Soutenir des partenariats audacieux pour un avenir plein d'espoir

La subvention permettra aux docteurs Luo et Cashman de franchir une nouvelle étape dans leur collaboration. "La subvention à la découverte est très importante pour nous, explique le Dr Luo, car elle nous permet d'examiner rapidement les résultats Le Dr Cashman souligne également que la rapidité est un avantage de ce modèle de financement : "Il permet à des équipes comme la nôtre de réaliser une étude à court terme, relativement peu coûteuse, dans l'espoir d'impliquer une nouvelle cible en vue d'une traduction et d'un travail plus mécanique, qui pourrait ensuite être financé par une subvention plus importante, dans le cadre d'un projet à plus long terme."

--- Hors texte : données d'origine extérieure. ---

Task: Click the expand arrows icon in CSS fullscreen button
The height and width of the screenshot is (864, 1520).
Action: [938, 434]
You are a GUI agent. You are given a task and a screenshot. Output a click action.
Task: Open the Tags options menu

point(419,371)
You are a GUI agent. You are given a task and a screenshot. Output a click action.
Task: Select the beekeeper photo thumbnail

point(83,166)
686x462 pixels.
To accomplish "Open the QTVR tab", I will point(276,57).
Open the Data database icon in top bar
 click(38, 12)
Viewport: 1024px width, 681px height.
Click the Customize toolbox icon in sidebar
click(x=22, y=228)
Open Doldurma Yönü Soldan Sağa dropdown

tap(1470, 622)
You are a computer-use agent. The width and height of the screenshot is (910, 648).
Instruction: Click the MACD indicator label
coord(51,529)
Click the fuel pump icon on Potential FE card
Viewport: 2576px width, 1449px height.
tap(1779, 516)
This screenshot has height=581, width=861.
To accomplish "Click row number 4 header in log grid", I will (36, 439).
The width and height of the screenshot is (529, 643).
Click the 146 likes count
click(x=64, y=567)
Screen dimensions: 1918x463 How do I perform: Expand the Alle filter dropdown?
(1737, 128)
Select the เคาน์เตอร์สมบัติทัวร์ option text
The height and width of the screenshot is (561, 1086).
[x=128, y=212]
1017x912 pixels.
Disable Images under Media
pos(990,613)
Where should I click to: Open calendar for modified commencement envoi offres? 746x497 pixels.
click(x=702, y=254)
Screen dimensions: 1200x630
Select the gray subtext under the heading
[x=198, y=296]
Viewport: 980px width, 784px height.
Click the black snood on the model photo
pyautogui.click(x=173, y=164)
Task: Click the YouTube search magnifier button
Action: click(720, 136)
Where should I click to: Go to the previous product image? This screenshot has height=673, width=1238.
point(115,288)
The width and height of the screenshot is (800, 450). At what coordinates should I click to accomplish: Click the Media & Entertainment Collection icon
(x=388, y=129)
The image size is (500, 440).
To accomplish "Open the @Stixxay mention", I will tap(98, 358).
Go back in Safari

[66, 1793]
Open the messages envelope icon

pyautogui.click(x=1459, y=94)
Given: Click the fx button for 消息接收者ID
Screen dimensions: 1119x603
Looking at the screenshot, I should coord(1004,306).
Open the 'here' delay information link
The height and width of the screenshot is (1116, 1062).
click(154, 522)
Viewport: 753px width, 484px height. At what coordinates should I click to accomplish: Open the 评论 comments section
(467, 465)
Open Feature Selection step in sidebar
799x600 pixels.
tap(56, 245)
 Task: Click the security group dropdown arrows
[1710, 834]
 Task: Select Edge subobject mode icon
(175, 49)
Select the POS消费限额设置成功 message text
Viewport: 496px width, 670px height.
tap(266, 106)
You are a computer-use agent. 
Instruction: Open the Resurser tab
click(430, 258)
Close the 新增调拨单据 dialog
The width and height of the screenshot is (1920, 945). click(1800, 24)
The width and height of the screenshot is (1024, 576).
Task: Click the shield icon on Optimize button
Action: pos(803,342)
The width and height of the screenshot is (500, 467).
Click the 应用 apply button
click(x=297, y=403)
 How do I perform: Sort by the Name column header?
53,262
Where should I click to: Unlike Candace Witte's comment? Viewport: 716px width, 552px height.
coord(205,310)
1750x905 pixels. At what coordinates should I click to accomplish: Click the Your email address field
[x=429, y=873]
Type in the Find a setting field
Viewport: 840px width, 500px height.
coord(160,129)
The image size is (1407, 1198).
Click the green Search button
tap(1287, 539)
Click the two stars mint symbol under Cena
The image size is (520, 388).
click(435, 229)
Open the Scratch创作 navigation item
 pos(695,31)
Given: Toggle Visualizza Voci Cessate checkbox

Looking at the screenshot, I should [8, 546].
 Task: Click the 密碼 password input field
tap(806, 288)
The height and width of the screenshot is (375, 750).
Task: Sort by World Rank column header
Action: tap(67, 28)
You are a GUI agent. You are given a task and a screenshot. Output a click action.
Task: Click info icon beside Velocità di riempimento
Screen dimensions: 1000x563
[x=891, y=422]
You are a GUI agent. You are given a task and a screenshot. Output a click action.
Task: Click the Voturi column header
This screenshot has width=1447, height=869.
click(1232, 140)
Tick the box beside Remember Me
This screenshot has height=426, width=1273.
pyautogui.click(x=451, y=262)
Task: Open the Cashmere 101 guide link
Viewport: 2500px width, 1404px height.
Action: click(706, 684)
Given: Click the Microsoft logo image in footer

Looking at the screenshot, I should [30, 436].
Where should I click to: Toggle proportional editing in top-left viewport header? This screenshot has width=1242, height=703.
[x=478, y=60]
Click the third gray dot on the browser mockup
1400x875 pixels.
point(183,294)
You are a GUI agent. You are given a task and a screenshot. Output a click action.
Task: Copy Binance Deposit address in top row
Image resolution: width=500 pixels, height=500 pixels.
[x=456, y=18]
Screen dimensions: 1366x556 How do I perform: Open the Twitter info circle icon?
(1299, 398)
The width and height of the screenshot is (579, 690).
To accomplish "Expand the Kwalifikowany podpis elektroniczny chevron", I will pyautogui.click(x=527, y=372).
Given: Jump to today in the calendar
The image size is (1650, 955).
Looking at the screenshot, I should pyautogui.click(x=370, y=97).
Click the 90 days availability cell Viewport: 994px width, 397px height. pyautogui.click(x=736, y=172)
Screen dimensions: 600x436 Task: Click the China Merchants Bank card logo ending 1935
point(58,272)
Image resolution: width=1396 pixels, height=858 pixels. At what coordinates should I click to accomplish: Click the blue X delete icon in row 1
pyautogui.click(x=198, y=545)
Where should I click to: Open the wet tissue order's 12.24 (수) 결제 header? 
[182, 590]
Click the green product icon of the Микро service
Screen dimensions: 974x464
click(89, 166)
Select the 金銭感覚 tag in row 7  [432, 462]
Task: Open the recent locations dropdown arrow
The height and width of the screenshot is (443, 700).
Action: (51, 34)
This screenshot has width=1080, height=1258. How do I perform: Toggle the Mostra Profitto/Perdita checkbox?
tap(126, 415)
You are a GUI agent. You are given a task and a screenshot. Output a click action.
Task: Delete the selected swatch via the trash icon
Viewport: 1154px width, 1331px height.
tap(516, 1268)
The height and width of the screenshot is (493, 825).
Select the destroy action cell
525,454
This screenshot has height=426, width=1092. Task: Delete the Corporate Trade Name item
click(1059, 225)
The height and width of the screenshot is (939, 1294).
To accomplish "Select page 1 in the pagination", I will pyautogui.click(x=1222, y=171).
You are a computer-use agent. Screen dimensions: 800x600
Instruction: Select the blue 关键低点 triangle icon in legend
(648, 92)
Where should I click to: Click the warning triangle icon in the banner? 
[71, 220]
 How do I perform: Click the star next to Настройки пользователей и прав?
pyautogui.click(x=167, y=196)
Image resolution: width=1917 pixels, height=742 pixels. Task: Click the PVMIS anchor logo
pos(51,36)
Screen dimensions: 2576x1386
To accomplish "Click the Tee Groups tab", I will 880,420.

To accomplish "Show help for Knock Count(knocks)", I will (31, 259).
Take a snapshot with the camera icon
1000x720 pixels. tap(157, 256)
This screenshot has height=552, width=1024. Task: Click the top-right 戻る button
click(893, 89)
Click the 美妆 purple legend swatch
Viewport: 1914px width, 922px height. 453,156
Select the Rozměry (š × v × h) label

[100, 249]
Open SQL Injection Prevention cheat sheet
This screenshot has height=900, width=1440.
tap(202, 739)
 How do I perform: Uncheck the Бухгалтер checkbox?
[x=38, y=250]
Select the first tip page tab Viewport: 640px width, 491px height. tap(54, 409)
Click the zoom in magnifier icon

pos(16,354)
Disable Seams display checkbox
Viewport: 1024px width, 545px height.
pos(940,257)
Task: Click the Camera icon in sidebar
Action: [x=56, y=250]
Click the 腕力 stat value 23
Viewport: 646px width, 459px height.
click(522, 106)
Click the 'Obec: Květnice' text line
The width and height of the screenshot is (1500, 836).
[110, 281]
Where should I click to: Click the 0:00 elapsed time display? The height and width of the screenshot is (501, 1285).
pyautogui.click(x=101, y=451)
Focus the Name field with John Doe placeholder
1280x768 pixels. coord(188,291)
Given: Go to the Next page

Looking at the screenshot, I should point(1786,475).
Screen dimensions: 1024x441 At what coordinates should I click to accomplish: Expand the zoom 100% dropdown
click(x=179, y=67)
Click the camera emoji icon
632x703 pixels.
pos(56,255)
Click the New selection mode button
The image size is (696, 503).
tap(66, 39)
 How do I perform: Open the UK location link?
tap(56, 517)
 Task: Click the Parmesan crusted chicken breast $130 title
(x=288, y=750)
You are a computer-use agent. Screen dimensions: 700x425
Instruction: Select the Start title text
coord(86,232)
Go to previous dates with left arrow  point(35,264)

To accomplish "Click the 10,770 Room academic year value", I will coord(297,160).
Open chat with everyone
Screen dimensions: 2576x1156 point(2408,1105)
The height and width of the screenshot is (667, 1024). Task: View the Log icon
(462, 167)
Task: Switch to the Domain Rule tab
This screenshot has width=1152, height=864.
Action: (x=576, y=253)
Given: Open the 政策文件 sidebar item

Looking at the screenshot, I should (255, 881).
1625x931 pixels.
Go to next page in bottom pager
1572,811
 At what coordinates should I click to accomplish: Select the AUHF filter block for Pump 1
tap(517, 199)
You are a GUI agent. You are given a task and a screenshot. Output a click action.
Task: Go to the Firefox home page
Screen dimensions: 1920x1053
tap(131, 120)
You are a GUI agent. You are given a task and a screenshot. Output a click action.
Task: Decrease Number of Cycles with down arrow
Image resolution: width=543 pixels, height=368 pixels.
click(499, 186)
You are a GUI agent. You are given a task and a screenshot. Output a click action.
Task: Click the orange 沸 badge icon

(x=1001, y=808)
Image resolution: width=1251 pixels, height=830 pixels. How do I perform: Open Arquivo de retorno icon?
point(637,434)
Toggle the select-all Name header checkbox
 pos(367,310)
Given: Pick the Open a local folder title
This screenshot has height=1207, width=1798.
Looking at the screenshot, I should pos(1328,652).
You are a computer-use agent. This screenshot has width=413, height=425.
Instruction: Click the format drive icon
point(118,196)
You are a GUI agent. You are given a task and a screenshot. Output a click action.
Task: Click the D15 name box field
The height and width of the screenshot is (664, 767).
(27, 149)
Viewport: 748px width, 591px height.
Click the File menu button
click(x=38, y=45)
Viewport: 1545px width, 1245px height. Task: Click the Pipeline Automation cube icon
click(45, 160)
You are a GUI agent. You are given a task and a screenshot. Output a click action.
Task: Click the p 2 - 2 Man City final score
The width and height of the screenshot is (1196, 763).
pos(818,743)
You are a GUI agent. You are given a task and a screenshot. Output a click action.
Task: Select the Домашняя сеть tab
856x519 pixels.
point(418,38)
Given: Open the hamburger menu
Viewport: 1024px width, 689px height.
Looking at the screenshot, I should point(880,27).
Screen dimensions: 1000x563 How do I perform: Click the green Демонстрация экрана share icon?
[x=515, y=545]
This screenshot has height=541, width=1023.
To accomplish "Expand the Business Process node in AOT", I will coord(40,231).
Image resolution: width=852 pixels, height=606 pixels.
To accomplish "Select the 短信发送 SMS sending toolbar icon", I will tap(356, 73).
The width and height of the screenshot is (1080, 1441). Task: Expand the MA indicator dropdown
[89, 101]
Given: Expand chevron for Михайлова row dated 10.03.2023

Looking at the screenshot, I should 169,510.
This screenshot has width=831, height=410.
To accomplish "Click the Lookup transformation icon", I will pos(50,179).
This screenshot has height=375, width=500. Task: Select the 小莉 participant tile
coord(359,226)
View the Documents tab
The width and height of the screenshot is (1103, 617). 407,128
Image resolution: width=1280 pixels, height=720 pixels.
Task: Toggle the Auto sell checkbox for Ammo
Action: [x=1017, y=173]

Ce n'est pas la première fois que les deux chercheurs travaillent ensemble. Fascinée par les interactions entre le virus et l'hôte, le Dr Luo s'était auparavant concentrée sur des pathologies telles que la myocardite et le cancer du poumon. Mais lorsque ses travaux ont commencé à croiser la SLA il y a environ cinq ans, elle s'est adressée à un autre chercheur de l'UBC, le Dr Cashman, pour lui demander son avis. "Ce fut un plaisir et un honneur absolus d'aider une jeune scientifique à réaliser ce qu'elle voulait accomplir", se souvient le Dr Cashman, clinicien-chercheur spécialisé dans la SLA, qui compte 35 ans d'expérience à son actif. Ils sont restés en contact depuis, au fur et à mesure que les travaux du Dr Luo se développaient dans ce domaine.

Le Dr Cashman affirme que les choses ont énormément changé au cours des décennies qu'il a consacrées aux soins et à la recherche sur la SLA : "Autrefois, nous posions le diagnostic et tenions en quelque sorte la main des patients et de leurs familles. Il n'y avait que des traitements symptomatiques et on ne comprenait pas la génétique de la SLA" Tout cela s'est amélioré au cours des décennies suivantes, dit-il, depuis l'apparition des premières thérapies médicamenteuses dans les années 1990 jusqu'à la compréhension croissante, aujourd'hui, de la génétique complexe, mais en interaction, de la SLA.

Son point de vue ? "D'une maladie sans espoir, elle est devenue une maladie pleine d'espoir", déclare-t-il. "Il n'y a jamais eu autant de personnes qui travaillent et réfléchissent sur la SLA

Un financement qui fait la différence

Le programme de subventions à la découverte rend ces liens possibles grâce à un modèle de financement qui favorise la collaboration interdisciplinaire, réunissant les meilleurs cerveaux pour s'attaquer à des problèmes complexes. Les subventions à la découverte donnent aux nouvelles idées prometteuses le carburant dont elles ont besoin pour prendre de l'ampleur ; en 2021, huit projets bénéficieront d'un financement total de 1 million de dollars.

Depuis 2014, le partenariat entre ALS Canada et Brain Canada a permis d'investir plus de 23 millions de dollars dans la recherche de pointe sur la SLA, ce qui a contribué à faire avancer l'étude de la maladie. Le Programme de subventions à la découverte est conçu pour alimenter l'innovation qui accélérera notre compréhension de la SLA, identifiera des voies pour de futures thérapies et optimisera les soins afin d'améliorer la qualité de vie des personnes et des familles touchées par cette maladie dévastatrice.

"Le Programme de subventions à la découverte permet de réunir des équipes uniques, encourageant les chercheurs à combiner leur expertise de façon novatrice ", a déclaré la Dre Viviane Poupon, présidente-directrice générale de Brain Canada. "Nous sommes ravis de nous associer à la Société canadienne de la SLA pour financer la recherche, accélérer les percées et aider à améliorer les résultats pour les Canadiens atteints de la SLA

Le Programme de subventions à la découverte a été rendu possible par Brain Canada, par l'entremise du Fonds canadien de recherche sur le cerveau (avec le soutien financier de Santé Canada) et grâce à la générosité des sociétés provinciales de la SLA, des donateurs d'ALS Canada et des efforts communautaires, y compris 40 pour cent des recettes nettes de la Marche pour vaincre la SLA.